Marvel 1602
Reviewed: October 11, 2006
By: Neil Gaiman / illustrations by Andy Kubert
Publisher: Marvel Comics
248 pages, $22.19
In Marvel 1602 creators Neil
Gaiman and Andy Kubert take us to the last year of the reign of Queen Elizabeth
where something seems to have gone wrong with the flow of time. It’s 360 years
before Stan Lee, Jack Kirby and Steve Ditko will kick-start the Marvel Age
of Comics by creating the Fantastic Four, Dr. Strange, Spider-man, Daredevil,
Captain America and the X-men, but the universe of Marvel 1602 seems
to be jumping the gun.
Nicolas Fury is chief spy and advisor
to the Queen, while Carlos Javier has a special school for a band of mutated
humans people call the witchbreed. One of Fury’s best agents is a blind musician
and acrobat named Murdoch, while he also has a young aid named Peter Parquah
who is fascinated with spiders.
Queen Bess’s other highly placed advisor
is a doctor and magician named Stephen Strange, who is receiving ominous visions
concerning trouble on a cosmic scale. The universe is out of whack and he
doesn’t know why.
Some mysterious event has caused people
with super abilities to develop over three centuries before they should have.
Some force has ripped through time and pulled the marvels with it, embedding
them in the 17th century before they should have existed. The resulting chronal
backlash may just destroy more than England.

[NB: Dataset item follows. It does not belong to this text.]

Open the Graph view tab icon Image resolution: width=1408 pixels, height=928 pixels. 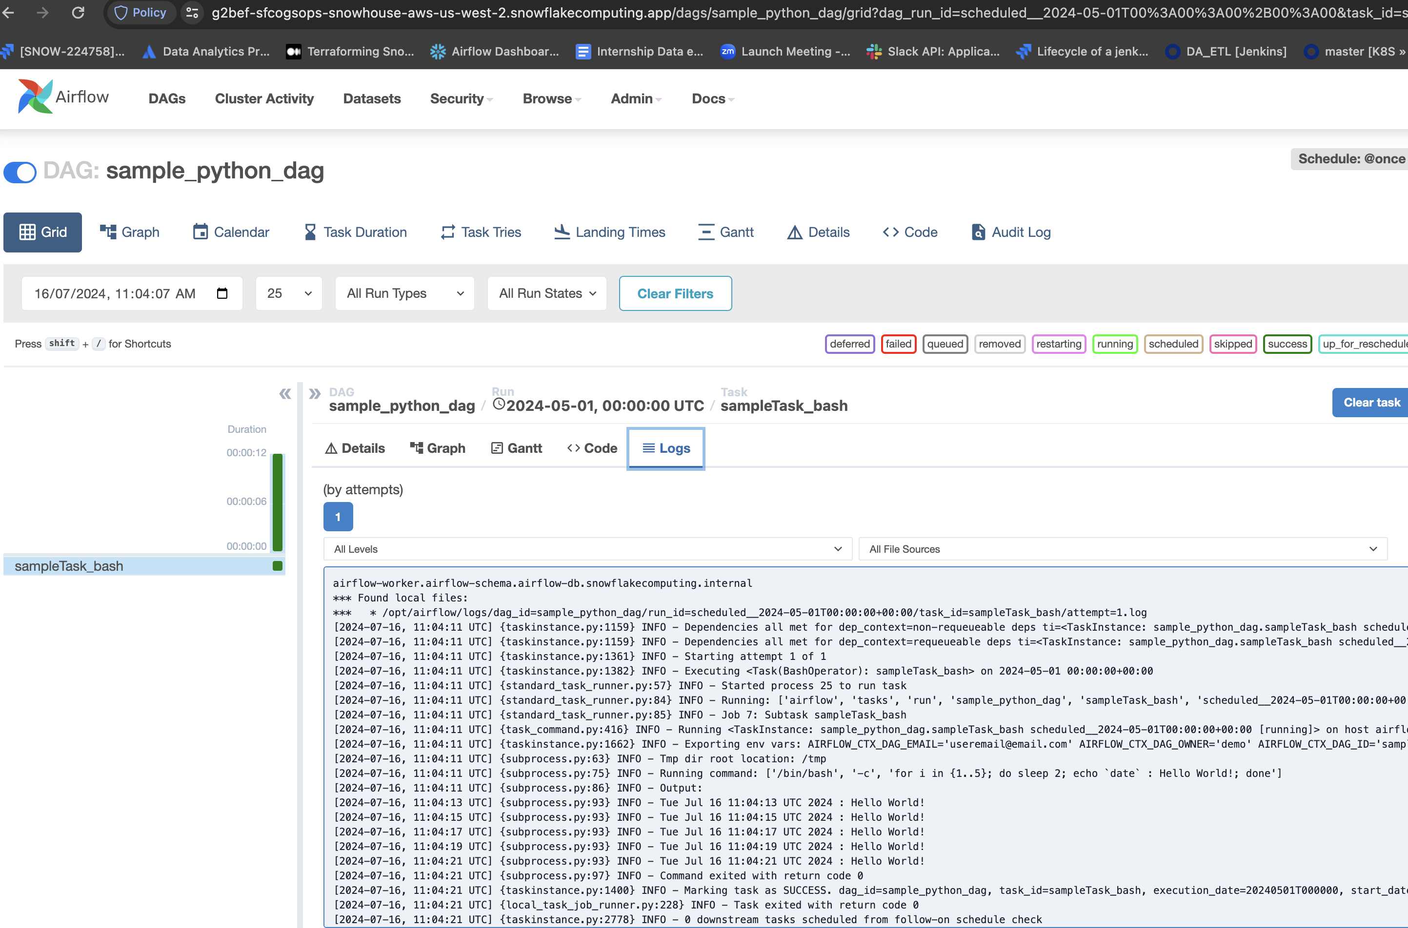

Gaiman is better known now for writing
fantasy novels, but his first fame came with comics, and this eight issue
series marked his first foray into the form since he wrapped up his 75 issue
run on the award winning Sandman series a decade earlier. Working with
top artist Andy Kubert, whose fine drawings are enhanced by the digital painting
of Richard Isanove, Gaiman has retrofitted the Elizabethan age with super
adventure and cooked up a tale worthy of the cast of characters he has altered
to fit the era.
This was a delightful flight of fancy.